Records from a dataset
Content starts

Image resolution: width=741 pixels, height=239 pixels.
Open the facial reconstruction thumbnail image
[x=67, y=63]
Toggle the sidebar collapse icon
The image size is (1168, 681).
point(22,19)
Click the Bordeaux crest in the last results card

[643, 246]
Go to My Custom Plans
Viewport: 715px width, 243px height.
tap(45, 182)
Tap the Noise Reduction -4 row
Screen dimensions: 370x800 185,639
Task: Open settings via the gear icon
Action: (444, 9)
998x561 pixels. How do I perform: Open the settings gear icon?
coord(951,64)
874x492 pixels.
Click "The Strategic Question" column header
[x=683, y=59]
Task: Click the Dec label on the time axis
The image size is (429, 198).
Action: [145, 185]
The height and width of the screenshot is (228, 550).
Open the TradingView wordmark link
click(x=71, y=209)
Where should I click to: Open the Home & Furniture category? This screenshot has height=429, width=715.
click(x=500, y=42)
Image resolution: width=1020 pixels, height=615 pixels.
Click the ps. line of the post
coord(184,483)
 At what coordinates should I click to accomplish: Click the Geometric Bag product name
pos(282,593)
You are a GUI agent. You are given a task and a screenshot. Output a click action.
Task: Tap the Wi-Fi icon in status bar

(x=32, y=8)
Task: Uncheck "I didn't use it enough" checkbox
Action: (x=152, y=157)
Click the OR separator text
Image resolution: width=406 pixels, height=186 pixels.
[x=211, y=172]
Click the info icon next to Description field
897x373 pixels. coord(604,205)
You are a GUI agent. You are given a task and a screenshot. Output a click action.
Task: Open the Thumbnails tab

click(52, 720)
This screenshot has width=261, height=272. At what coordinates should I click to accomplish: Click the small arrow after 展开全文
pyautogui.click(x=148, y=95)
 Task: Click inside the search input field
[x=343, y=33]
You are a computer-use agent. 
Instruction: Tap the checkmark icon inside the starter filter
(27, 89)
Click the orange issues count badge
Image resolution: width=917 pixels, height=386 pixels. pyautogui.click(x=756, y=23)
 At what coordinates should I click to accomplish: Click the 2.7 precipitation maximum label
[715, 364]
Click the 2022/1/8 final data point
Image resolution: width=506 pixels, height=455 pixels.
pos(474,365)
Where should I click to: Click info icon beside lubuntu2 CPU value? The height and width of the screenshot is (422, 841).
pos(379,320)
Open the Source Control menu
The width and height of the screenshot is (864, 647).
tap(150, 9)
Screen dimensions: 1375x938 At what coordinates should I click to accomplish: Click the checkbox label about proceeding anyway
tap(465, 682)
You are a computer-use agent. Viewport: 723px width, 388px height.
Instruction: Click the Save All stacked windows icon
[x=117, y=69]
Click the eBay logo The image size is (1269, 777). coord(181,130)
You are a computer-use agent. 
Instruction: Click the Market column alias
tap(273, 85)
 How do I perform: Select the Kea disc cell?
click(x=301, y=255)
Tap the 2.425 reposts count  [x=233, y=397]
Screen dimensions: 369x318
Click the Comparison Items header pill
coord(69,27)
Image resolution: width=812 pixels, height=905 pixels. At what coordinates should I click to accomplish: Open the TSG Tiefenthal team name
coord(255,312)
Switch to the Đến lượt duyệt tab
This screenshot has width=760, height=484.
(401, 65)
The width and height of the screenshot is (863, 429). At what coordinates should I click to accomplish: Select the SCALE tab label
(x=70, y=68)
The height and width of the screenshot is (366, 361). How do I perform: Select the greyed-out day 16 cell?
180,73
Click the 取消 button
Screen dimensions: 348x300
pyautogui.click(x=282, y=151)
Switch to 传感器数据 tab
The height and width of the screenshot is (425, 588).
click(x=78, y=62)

Content ends

*PROBLEM TO SOLVE*.
What are the lines above, starting at the one with "Click the eBay" and ending at the one with "Screen dimensions: 369x318"? Give them again exactly, and only them.

*ANSWER TO THIS EXERCISE*.
Click the eBay logo The image size is (1269, 777). coord(181,130)
You are a computer-use agent. 
Instruction: Click the Market column alias
tap(273, 85)
 How do I perform: Select the Kea disc cell?
click(x=301, y=255)
Tap the 2.425 reposts count  [x=233, y=397]
Screen dimensions: 369x318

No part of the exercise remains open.